Anomaly Detection in Massive Radio Interferometry Data Streams


The study of millisecond radio transients is important for a number of fundamental problems in astrophysics, including the characterization of the intergalactic medium, discovering exoplanets, and understanding the lifecycle of neutron stars. These transients are rare and unpredictable, requiring extensive blind surveys for a chance to detect a single event. However, even a single detection can have huge science payoffs, since they can help understand exotic states of matter or illuminate distant corners of the universe.
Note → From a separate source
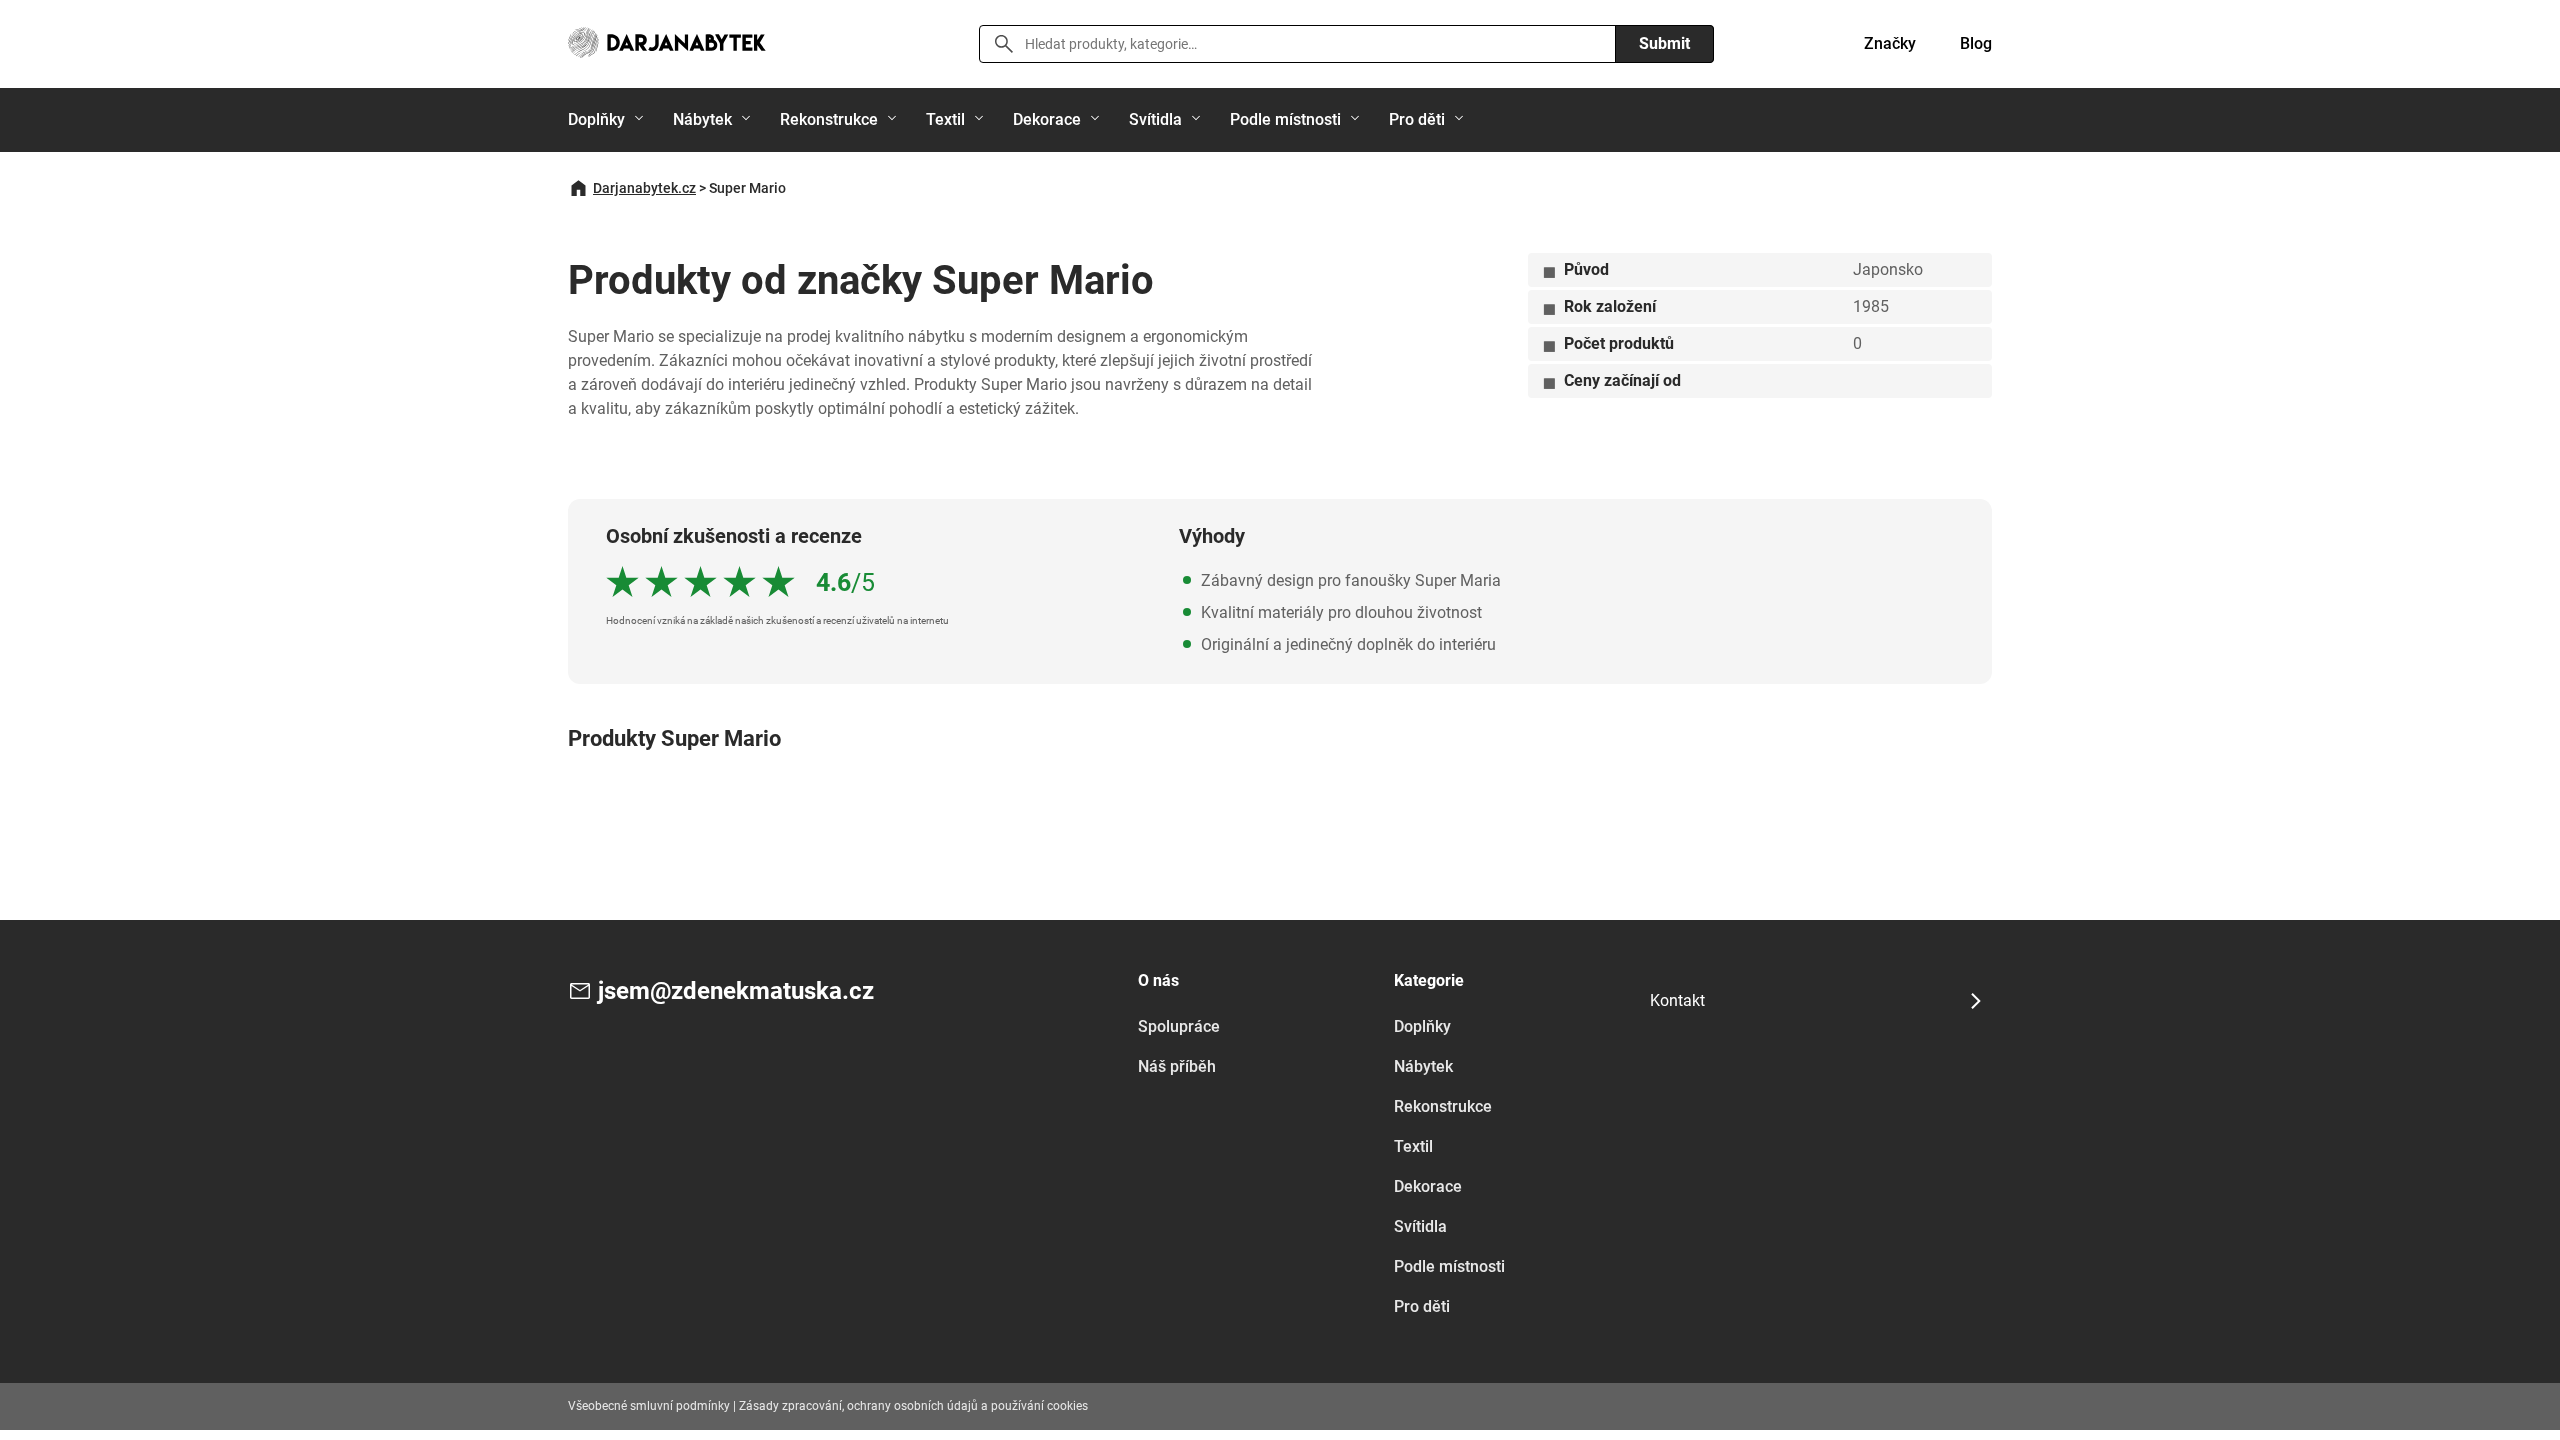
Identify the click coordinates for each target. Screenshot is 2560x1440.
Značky (1890, 43)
Recent technological advances in radio astronomy, particularly the use of large arrays of antennas known as interferometers, enable data collection at time resolutions sufficient to study these phenomena with exquisite sensitivity, resolution, and flexibility. This power comes with the cost of handling data streams of 1 TB hour\(^{-1}\), far faster than transportation and archiving infrastructure can support. Next generation radio telescopes will increase this data flow and requisite computing requirements by orders of magnitude. Evolutionary changes to data analysis will not save radio astronomers from this data deluge. A revolutionary approach is needed to do science with massive data streams. I am interested in developing the concepts of real-time anomaly detection and data triage as solutions to this big data challenge.

Image of a millisecond radio transient found in a blind survey with the VLA. I describe this observation in more detail in the article at \label{rratimg}


My concept for the study of radio transients and high data rate interferometry has been developed through an iterative approach over the past five years. The science, algorithms, and hardware we use today have evolved based on real-world experience.

I began this effort by leading the construction of the first instrument for millisecond imaging with an interferometer (Law et al. 2011, Astrophysical Journal, 742, 12). This instrument was installed at the Allen Telescope Array, a radio interferometer in northern California, where we used it to observe known millisecond radio transients. Standard radio astronomy software packages were not designed for millisecond timescale data, so I built a new data analysis system in Python.

With our first terabyte of data on disk, we began to think seriously about algorithms for efficiently searching for radio transients. The traditional data analysis systems required human interaction at every stage. This approach was not feasible when analyzing many millions of images. Our solution was a novel statistical test that automatically found transient candidates; the number of candidate events was small enough to be manually inspected by a person (Law et al. 2012, Astrophysical Journal, 749, 7). This algorithm is now being tested at new, powerful radio interferometers under construction around the world.

Based on that success, I began collaborating with the National Radio Astronomy Observatory to develop the world’s most powerful radio interferometer, the Very Large Array (VLA), for millisecond imaging. After a 3-month residency project, our team unveiled its first fruits: the first blind detection of a millisecond radio transient (See Figure \ref{rratimg}; Law et al. 2012, Astrophysical Journal, 760, 6). This transient was a rare kind of neutron star that pulses sporadically and has traditionally been studied by large, single-dish radio telescopes. By using an interferometer, we precisely localized the neutron star and could search for counterparts in optical surveys. The lack of an optical counterpart gave us insight into how the neutron star formed.

We have continued to develop the VLA for millisecond imaging and now routinely use it to observe at data rates of 300 MB s\(^{-1}\) or 1 TB hour\(^{-1}\). My software now incorporates new algorithms for high throughput radio transient searches and is run on compute clusters. I am leading a collaboration to search tens of terabytes of data using clusters at the VLA, at Los Alamos National Lab, and National Energy Research Scientific Computing Center (NERSC).